Fun, yes, but it is also unpredictable.

“If I’m honest, I don’t know as much as I might like to about touring overseas, and it can be nerve-wracking to meet new musicians as a band is so integral to how you sound on the night,” she says.

“I remember working with a big band in Prague when no-one spoke English. Bizarrely because I’d studied Russian for five years, right up to A-level at my comprehensive school in Crosshills, South Craven, and because Czechoslovakia had been taken over by the Soviet Union, we talked in Russian, even though they don’t like to do so because of the Velvet Revolution.” Clare set out on her British tour on March 1, maintaining the brisk pace of her year. No sooner had she returned to Britain than she had to fulfil recording commitments for her BBC Radio 2 shows, Clare Teal On Sunday on, you guessed it, Sundays at 10pm and Big Band Special on Mondays at 9.30pm.
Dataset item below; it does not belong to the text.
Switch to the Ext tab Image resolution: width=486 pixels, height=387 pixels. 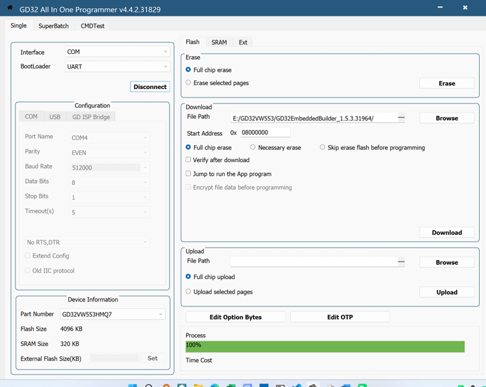pos(243,42)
“Normally I record two weeks of shows at a time to fit into my schedule, and the tour works out at about three concerts a week, so it’s manageable,” she says.

As well as her British dates, Clare will continue to promote Hey Ho for the rest of the year overseas, and she hopes all these air miles will have a long-term benefit.

“The whole reason for trying to incorporate more travel and more life experiences is to get creative with more songwriting,” she says.

Wait and see what emerges. In the meantime, Hey Ho will play its part in next Friday’s set. “The album focuses on the Great British Songbook, and initially because my cover versions of the Great American Songbook run from 1900 to the 1960s, I thought I’d use the same parameters again, but as I get more involved in the research, certain themes popped up,” says Clare.

“The songs span 122 years, and I guess all the songs on the record are pop songs, so it’s not only a celebration of the Great British Songbook but also popular music.

“It goes from The Sally Gardens in 1899 (when WB Yeats wrote the poem that Herbert Hughes then set to music) to Snow Patrol’s Chasing Cars, to show that even though popular songs may have 100 years between them, not much has changed, certainly not the sentiments and maybe not the chords.”

Clare admits her first instinct had been to steer clear of modern pop songs but she ended up interpreting not only Chasing Cars but Annie Lennox’s Why too. “Jazz can pretty much adapt to anything, but with modern pop it can sound a bit naff and I’d worried about that, but Grant Windsor, my very talented Australian producer, has managed to avoid any cliché,” she says.

“As a singer, I know pretty quickly whether I can bring something new to a song, but also, when I’m working with a producer and arranger, he’s doing the same as me. Where I might say I want to do (Van Morrison’s) Moondance because I’ve got a handle on it, he might say, ‘Well, I’m not sure I could do a fresh arrangement of that’.”

From 50 songs Clare and Grant selected the ones they agreed they could present anew. “I remember singing Why in Annie Lennox’s home country of Scotland, where it felt appropriate to do it, and I stopped thinking about it around about the second verse and decided ‘Yes, I can do something with this’.”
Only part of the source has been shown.